** start Supplied material **

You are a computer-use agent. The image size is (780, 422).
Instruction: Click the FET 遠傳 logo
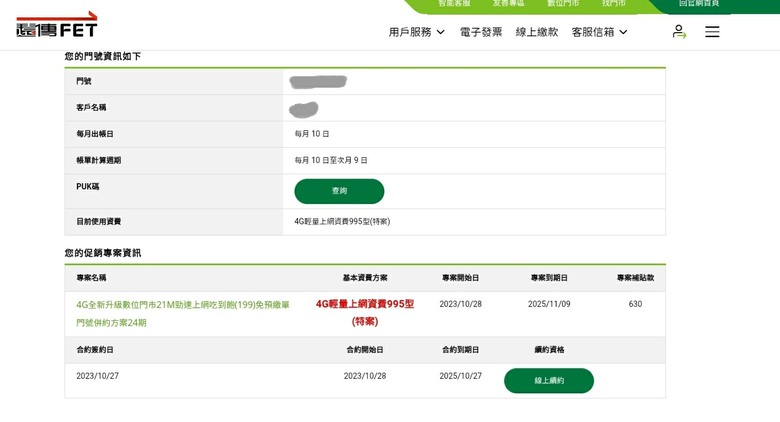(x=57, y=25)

** end Supplied material **
** start Supplied material **

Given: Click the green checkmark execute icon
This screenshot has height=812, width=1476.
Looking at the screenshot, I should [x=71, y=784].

** end Supplied material **
** start Supplied material **

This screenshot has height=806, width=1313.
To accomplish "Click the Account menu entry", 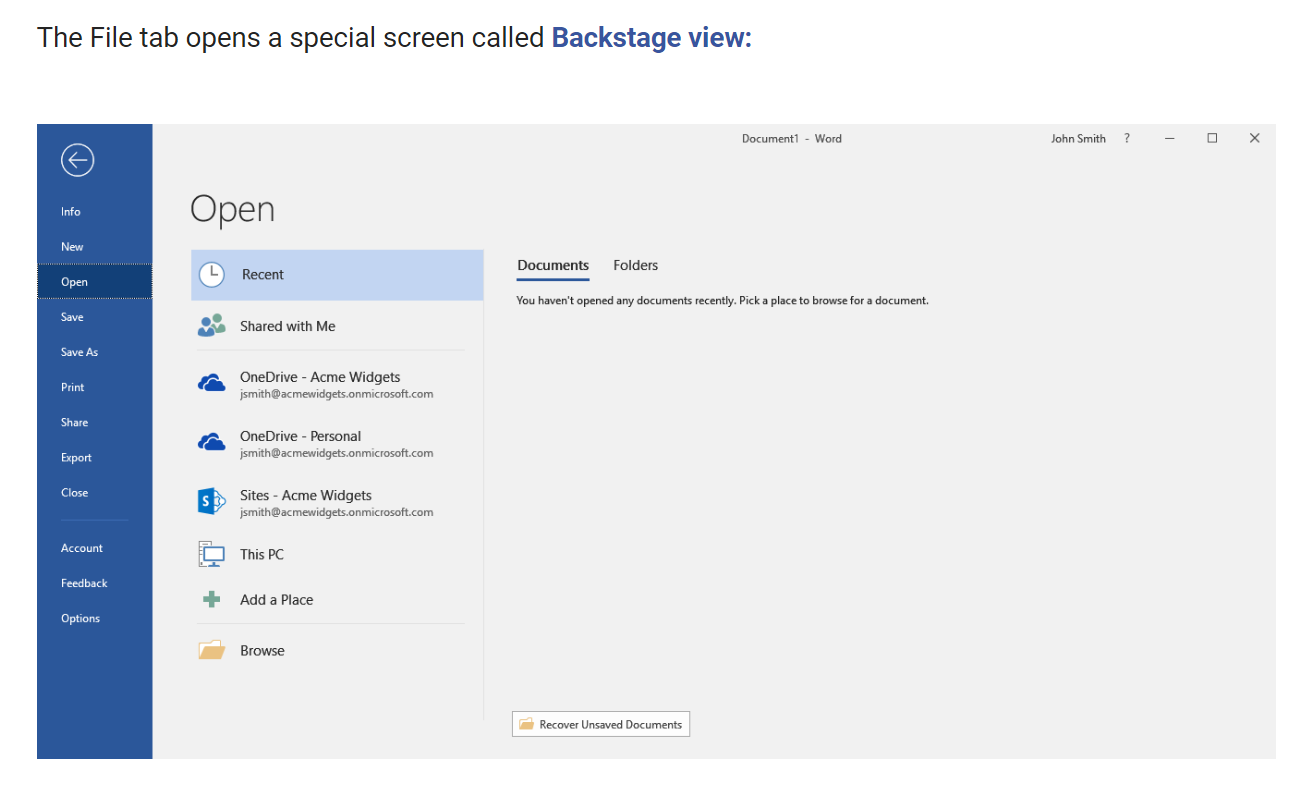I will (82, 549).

** end Supplied material **

Set task
Express the entries from the line with "You are a computer-use" up to and including the line with "(x=57, y=25)" as a two-column CSV with the columns ask and response, one row per entry, each value in a single quoted field with line breaks replaced by spaces. Leave the pictures out.

Answer to the task
ask,response
"You are a computer-use agent. The image size is (780, 422). Instruction: Click the FET 遠傳 logo","(x=57, y=25)"